Cauê

Personal information
- Full name: Roberto Carvalho Cauê
- Date of birth: 22 April 1987 (age 38)
- Place of birth: Porto Alegre, Brazil
- Height: 1.84 m (6 ft 0 in)
- Position: Defender

Team information
- Current team: Luziânia

Youth career
- 2001–2005: Internacional

Senior career*
- Years: Team / Apps / (Gls)
- 2005–2007: Internacional
- 2007: Ceará
- 2007: Internacional
- 2008: Politehnica Iaşi / 0 / (0)
- 2008: Metropolitano
- 2009: ABC
- 2009: Nacional AM
- 2009–2010: OFK Belgrade / 9 / (0)
- 2010: Drina Zvornik / 7 / (0)
- 2011: Gama / 1 / (0)
- 2011: Capital
- 2012: Canoas / 4 / (0)
- 2012: Sobradinho
- 2012: Novo Hamburgo
- 2013: Sobradinho / 1 / (0)
- 2013: Ji-Paraná
- 2014: Brasiliense / 4 / (0)
- 2014: Rio Branco / 5 / (0)
- 2015: Sobradinho
- 2016: Luziânia / 1 / (1)

International career^{‡}
- Brazil U-17 / 2 / (0)

= Cauê (footballer, born 1987) =

Brazilian footballer

Roberto Carvalho Cauê (born April 22, 1987), known as just Cauê, is a Brazilian football defender playing for Luziânia.

==Career==

===Early career===
Cauê started his career by playing with Internacional from Porto Alegre.

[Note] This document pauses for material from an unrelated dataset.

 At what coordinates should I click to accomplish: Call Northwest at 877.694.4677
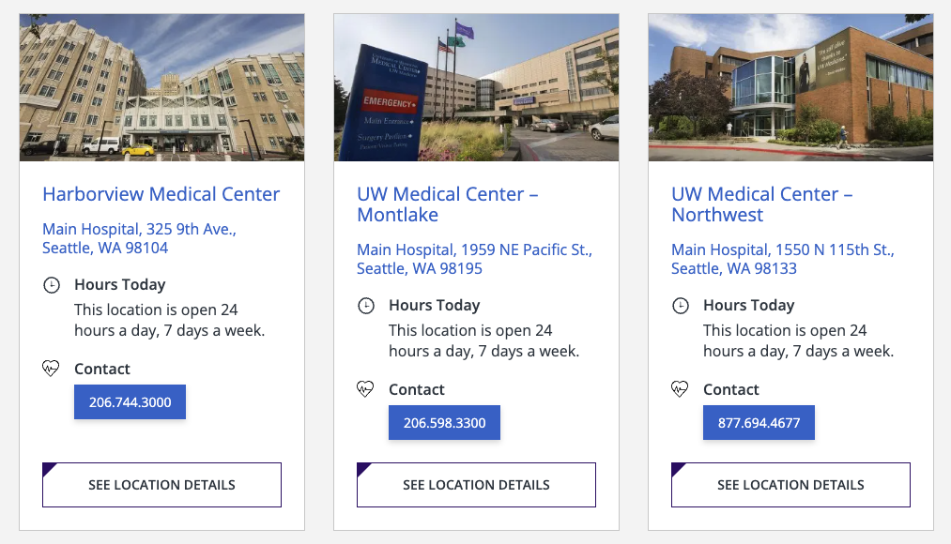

While still a youngster, he was part of the Brazilian U-17 national team, having made two appearances for them. In 2007, he played with Ceará Sporting Club in the Campeonato Brasileiro Série B. The following year, he moved abroad for the first time, joining Romanian side FC Politehnica Iași, however he failed to make a debut in the Liga I. After this short spell in Europe, he moved back to Brazil and during the following year and a half he has represented Clube Atlético Metropolitano, ABC Futebol Clube and Nacional Futebol Clube.

===Return to Europe===
In 2009, Cauê returned to Europe, and after a successful trial, he signed with Serbian SuperLiga side OFK Beograd where he played during the 2009-10 season. At the end of the season his club finished third in the league, thus booking their place in the UEFA Europa League qualifying rounds for the next season. However due to the foreign players limit in the domestic championship, and fierce competition for a place in the starting line-up, Cauê left OFK and became one of the main signings of the newly promoted Bosnian Premier League side FK Drina Zvornik. He made seven league appearances, but at the winter break he was released and he returned to Brazil.

===Back to Brazil===
In early 2011 Cauê was back in Brazil. He joined Sociedade Esportiva do Gama playing in the Campeonato Brasileiro Série D. The club did a complete renovation of their stadium during 2008; however the enthusiasm did not transfer to the field and Gama performed poorly. During the summer, Cauê joined Capital Clube de Futebol, another club from Brasília, that by August was undertaking a major project, merging with Goiás state club Cristalina Futebol Clube, and forming a new squad. This adventure lasted until early 2012, when Cauê moved to Canoas Sport Club playing in the Campeonato Gaúcho.